_The problem:_ Could you update the lines from the very first one through the line containing "Image resolution: width=704", inclusive, by swapping "Open" for "Launch" and leaving everything else unchanged? Return only those lines.

_Information given:_
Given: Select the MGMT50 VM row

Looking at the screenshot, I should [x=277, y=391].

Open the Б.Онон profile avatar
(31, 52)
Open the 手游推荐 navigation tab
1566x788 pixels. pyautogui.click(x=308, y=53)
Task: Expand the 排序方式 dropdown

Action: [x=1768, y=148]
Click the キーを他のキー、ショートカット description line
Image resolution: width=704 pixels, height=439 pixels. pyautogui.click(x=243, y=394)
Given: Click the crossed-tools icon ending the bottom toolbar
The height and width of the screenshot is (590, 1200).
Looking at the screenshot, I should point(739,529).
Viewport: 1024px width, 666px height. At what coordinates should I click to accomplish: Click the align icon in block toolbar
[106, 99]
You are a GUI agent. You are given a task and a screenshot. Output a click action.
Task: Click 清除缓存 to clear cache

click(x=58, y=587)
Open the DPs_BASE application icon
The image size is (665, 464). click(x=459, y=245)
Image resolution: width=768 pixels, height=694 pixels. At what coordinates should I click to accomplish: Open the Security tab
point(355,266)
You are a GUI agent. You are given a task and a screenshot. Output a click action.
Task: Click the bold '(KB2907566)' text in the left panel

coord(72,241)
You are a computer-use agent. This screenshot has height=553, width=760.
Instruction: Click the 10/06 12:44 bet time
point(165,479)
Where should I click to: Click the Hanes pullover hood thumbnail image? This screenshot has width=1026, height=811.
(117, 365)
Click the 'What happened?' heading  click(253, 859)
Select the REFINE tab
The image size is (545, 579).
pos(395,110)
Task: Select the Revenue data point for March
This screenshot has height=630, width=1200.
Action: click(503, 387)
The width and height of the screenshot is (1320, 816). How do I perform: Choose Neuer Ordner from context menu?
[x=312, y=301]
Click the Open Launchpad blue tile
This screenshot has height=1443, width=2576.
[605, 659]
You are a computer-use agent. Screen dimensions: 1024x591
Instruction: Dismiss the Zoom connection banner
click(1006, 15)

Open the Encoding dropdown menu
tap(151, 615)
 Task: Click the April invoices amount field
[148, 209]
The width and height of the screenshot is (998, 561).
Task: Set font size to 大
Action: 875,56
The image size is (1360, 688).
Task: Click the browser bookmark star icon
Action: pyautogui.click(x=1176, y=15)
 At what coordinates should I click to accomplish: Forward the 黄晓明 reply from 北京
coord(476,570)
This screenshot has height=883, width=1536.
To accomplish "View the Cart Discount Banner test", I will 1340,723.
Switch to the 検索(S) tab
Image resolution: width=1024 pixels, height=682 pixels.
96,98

_Result of this exercise:_
Given: Select the MGMT50 VM row

Looking at the screenshot, I should [x=277, y=391].

Launch the Б.Онон profile avatar
(31, 52)
Launch the 手游推荐 navigation tab
1566x788 pixels. pyautogui.click(x=308, y=53)
Task: Expand the 排序方式 dropdown

Action: [x=1768, y=148]
Click the キーを他のキー、ショートカット description line
Image resolution: width=704 pixels, height=439 pixels. pyautogui.click(x=243, y=394)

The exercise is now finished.